1. Not properly screening tenants
It sounds crazy, but you would be surprised how often properties come to us with no application, no credit report, no tenant information other then a phone number that is often turned off, and sometimes even without a lease. Screening applicants is critical to your success as a real estate investor, and a common landlord mistake to avoid!
2. Not increasing the rents regularly
Many investors are afraid to raise the rents because they don’t want to risk losing the tenant. Years down the road they find that their property is hundreds of dollars below market. Not only has the landlord lost thousands of dollars, but they are also forced to raise the rent in large amounts and risk losing the very tenant they were trying to keep. Tenants find it much easier to handle and tend to stay longer with regular increases to the rent.
3. Not treating tenants as valued customers
Just as with any business, and this is a business, in order to successful they must take care of the customer. As a landlord, your rental property is your product and the tenant is your customer. As a property management company one of our main roles is to manage a customer service relationship with the tenant on behalf of the owner. As with any customer, service is key. Prompt response to maintenance requests, regular improvements to the product (the rental property), and genuine concern for their wellbeing are all factors that will help keep them returning as customers when lease renewal time comes.
4. Failing to keep the property maintained
Owning rental property is not a passive investment, it is an active one. As with any investment, rental properties take continued attention. One mistake many investment property owners make is they stop investing in it. They stop maintaining, improving and making their product better. These same investors then wonder why their product doesn’t sell for as much as it did last time. Properly maintaining your rental will help ensure its value, reduce tenant turnover, help get competitive rents, and increase your overall success and profitability. A complex, but important landlord mistake to avoid!

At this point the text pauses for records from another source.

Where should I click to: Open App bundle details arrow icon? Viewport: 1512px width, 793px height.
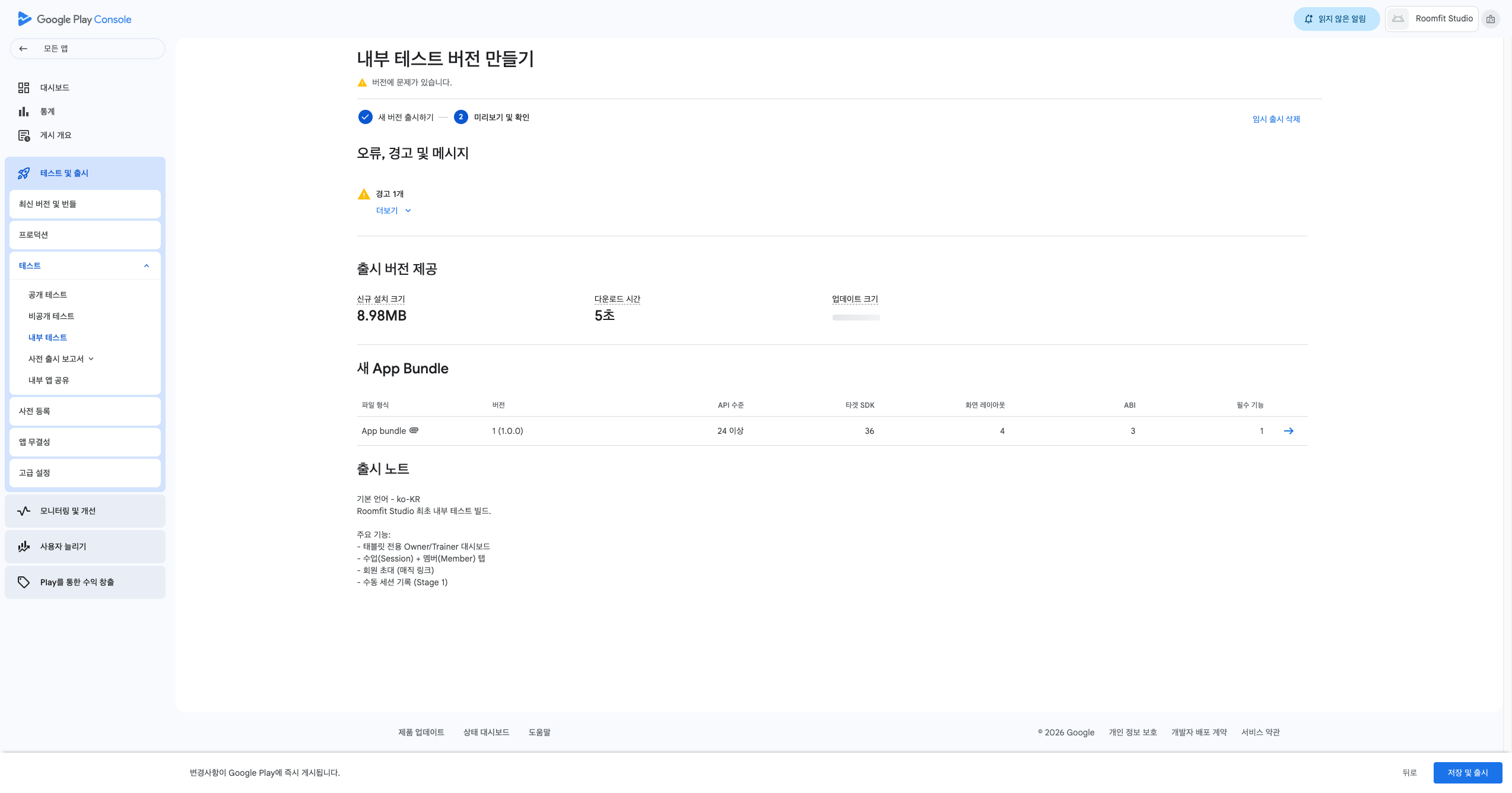pos(1288,431)
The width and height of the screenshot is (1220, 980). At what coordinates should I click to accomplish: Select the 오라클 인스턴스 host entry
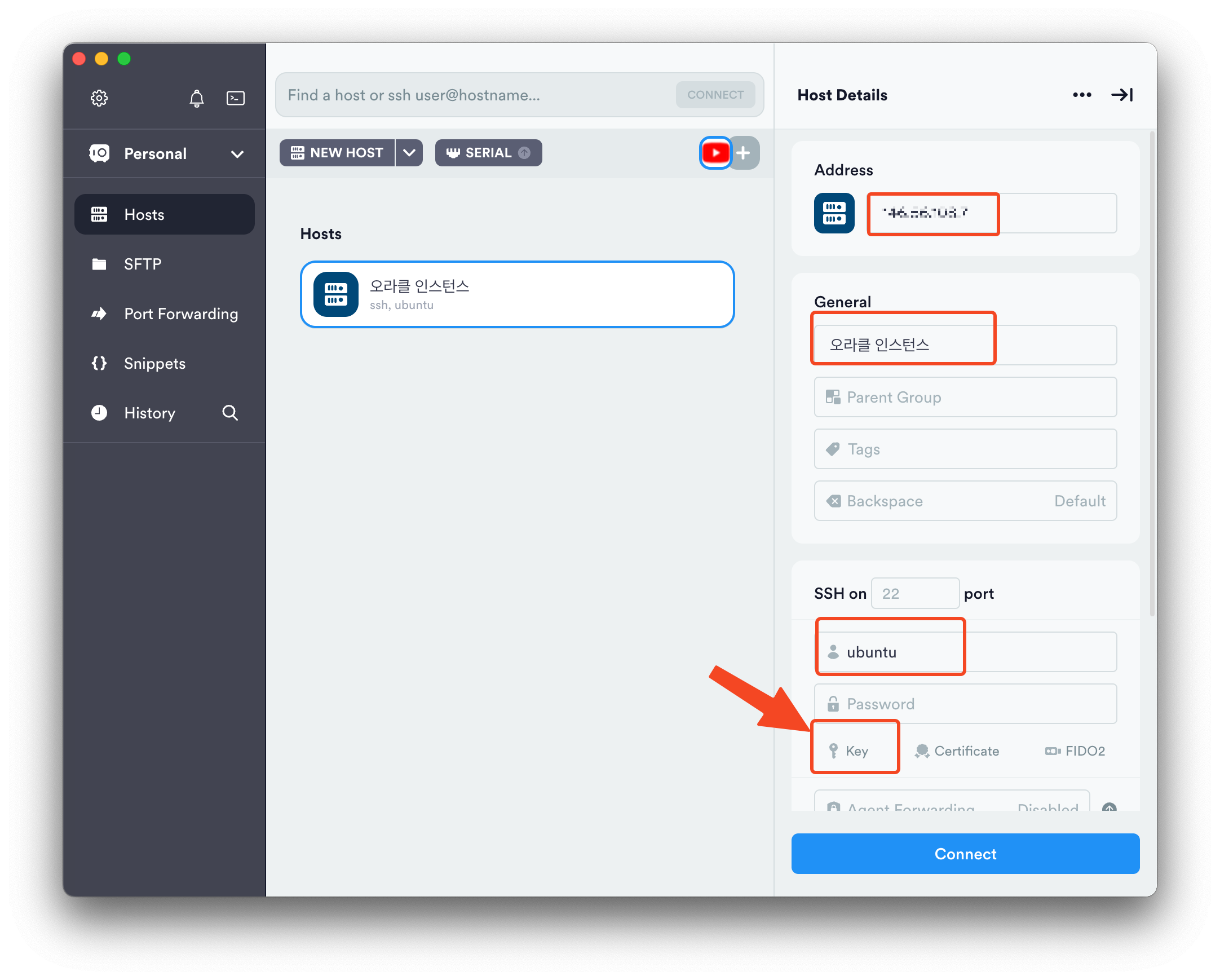(516, 294)
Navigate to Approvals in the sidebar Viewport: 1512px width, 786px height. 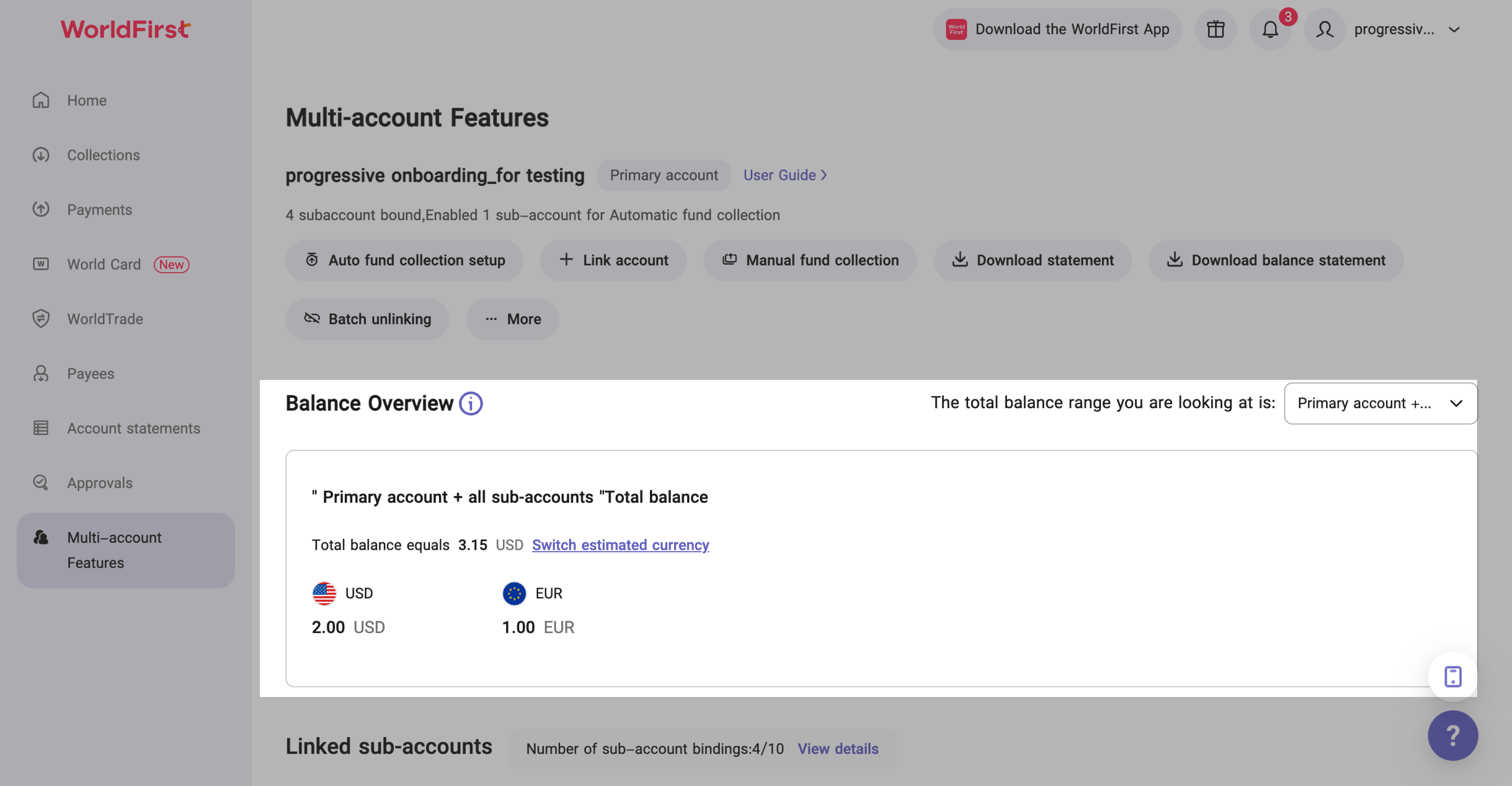(100, 482)
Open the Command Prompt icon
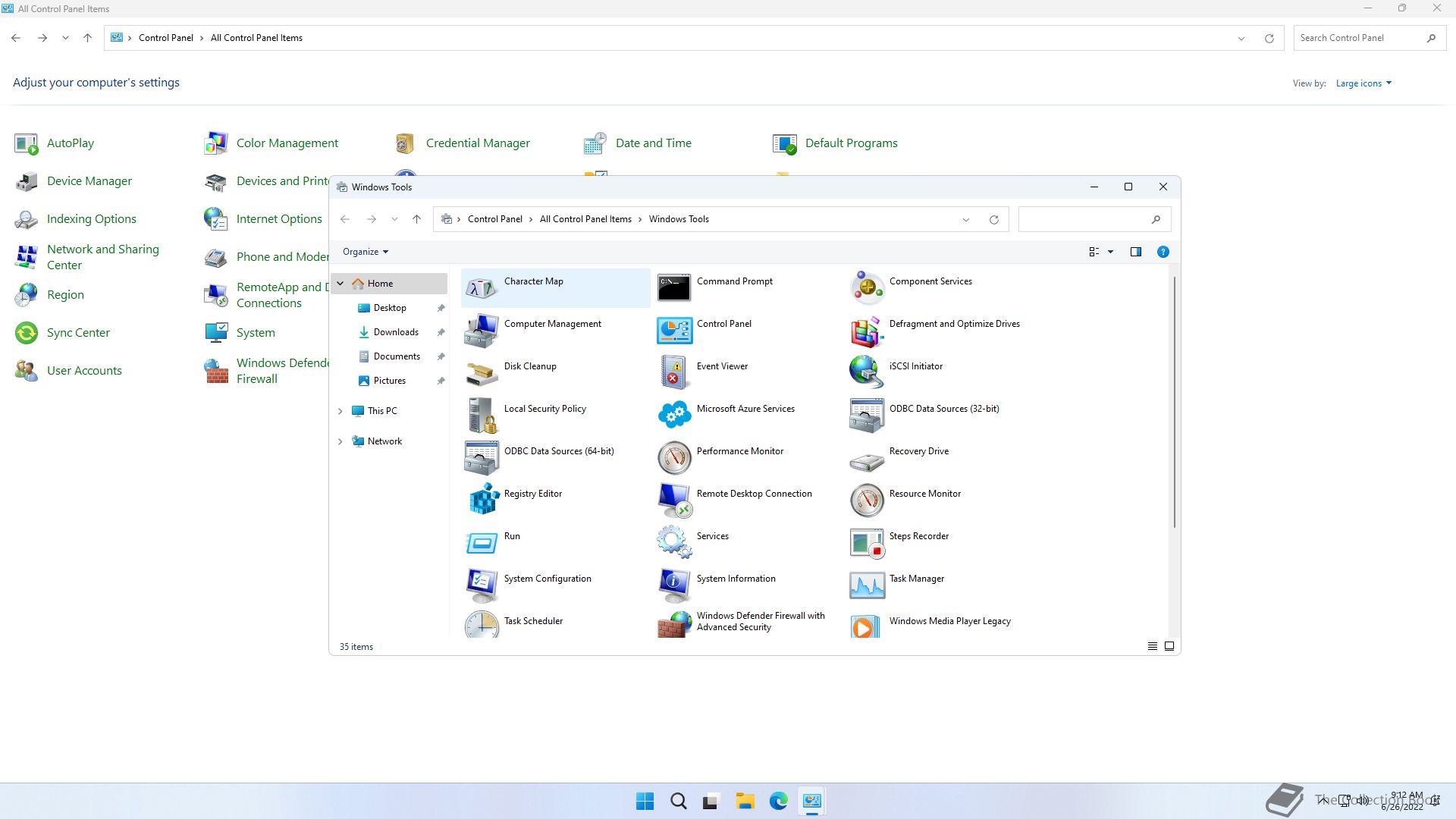Viewport: 1456px width, 819px height. tap(674, 287)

5. Developing a personal relationship with the tenants
As stated earlier, a good customer relationship is important. However, there is a difference between a business relationship and a personal one. Managing a rental property is difficult and sometimes requires a landlord to make difficult decisions. The more personal a relationship is the more difficult making some of those business decisions can be. This can be the most difficult landlord mistake to avoid, there is a fine line between caring for the tenant, and protecting your investment.
6. Asking for unrealistic rents
Renting a property quickly, and reducing turnover are important to the success of any rental investment. A landlord almost always loses more money in lost rents from their property sitting vacant, then they would have by reducing the price and asking market rents in the first place. I have also found that because interest in the property is so low, rental property owners often become desperate and approve tenants to rent their property that are not qualified, leading to further financial problems.
Higher priced properties also have a lot higher turnover. It has been my experience over my years as a property manager in Salt Lake City that if a property rents for the above market price (and that’s a big if), it is often someone moving from out of state who is not familiar with the market. Once they find out what rents are in the area, they often decide to move at the end of the first term of their lease, starting the cycle all over again.
7. Not hiring a property manager
As a property manager myself I have some obvious personal bias here. However I would not be a property manage if I did not truly believe that what we offer as a company was not really in the best interest of the property investor. A good property manager will significantly reduce liability, help reduce vacancy, help get higher rents and drastically increase an investor’s likelihood of success. Most, if not all, of these common mistakes made by landlords are totally eliminated. As investors listen to the advice, and draw from the knowledge and experience of and expert in the field, they will drastically reduce their learning curve and increase their ability to be successful.